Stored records
+ + + + + + +

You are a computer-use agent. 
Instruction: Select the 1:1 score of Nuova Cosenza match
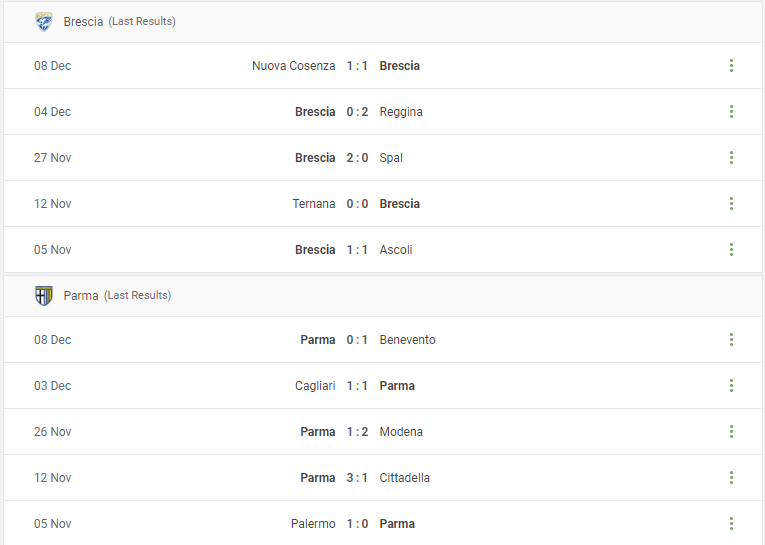(357, 66)
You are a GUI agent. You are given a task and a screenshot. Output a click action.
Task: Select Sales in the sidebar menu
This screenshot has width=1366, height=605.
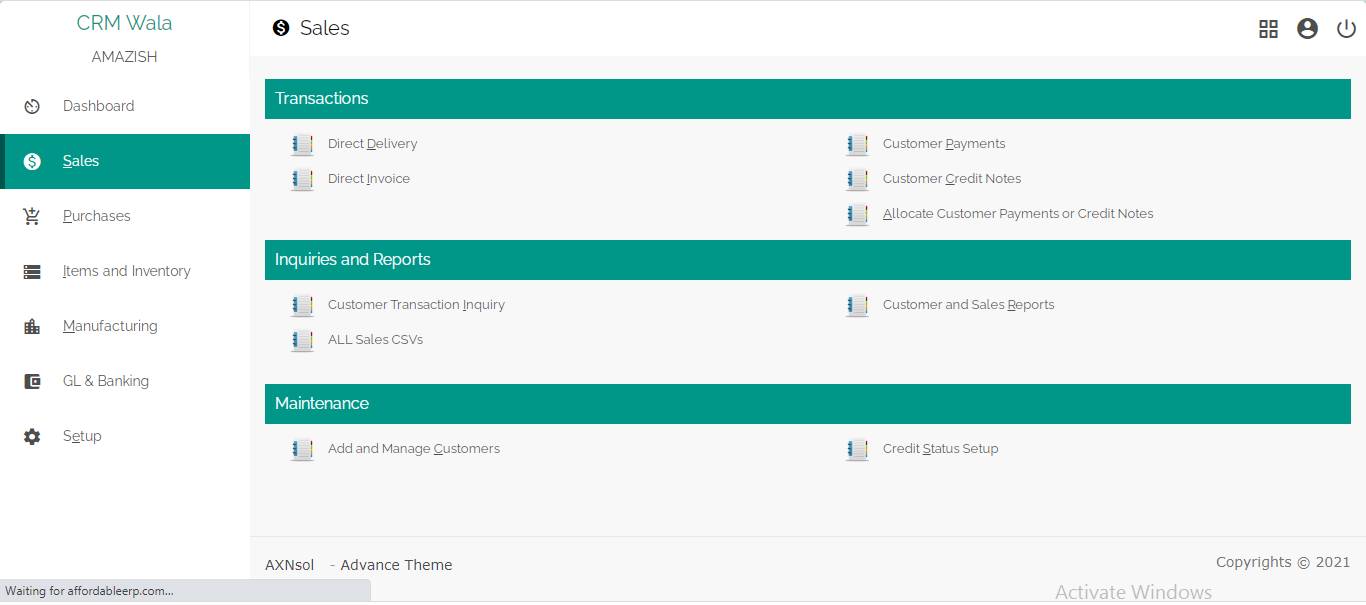click(x=81, y=161)
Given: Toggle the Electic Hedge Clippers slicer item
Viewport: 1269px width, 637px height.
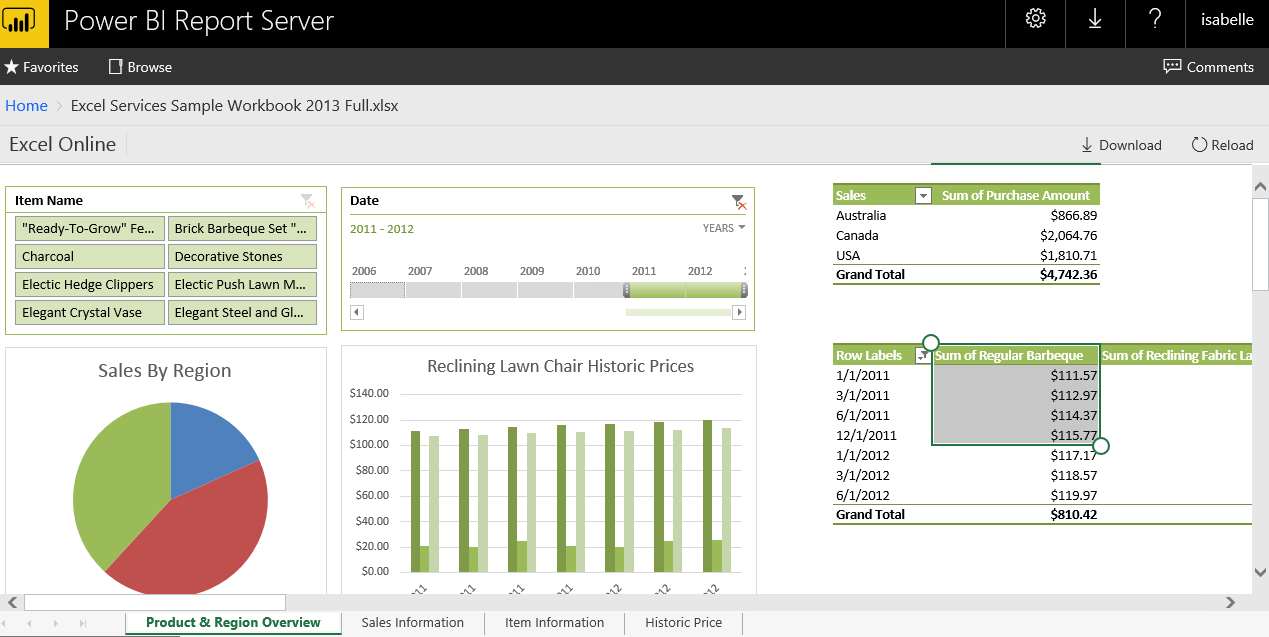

+ + + + + + +

■ **Aim of the exercise**:
What I need is every record written out exactly, minus the pictures.

■ **Exercise output**:
You are a computer-use agent. 
Instruction: Select the 1:1 score of Nuova Cosenza match
(357, 66)
You are a GUI agent. You are given a task and a screenshot. Output a click action.
Task: Select Sales in the sidebar menu
This screenshot has width=1366, height=605.
click(x=81, y=161)
Given: Toggle the Electic Hedge Clippers slicer item
Viewport: 1269px width, 637px height.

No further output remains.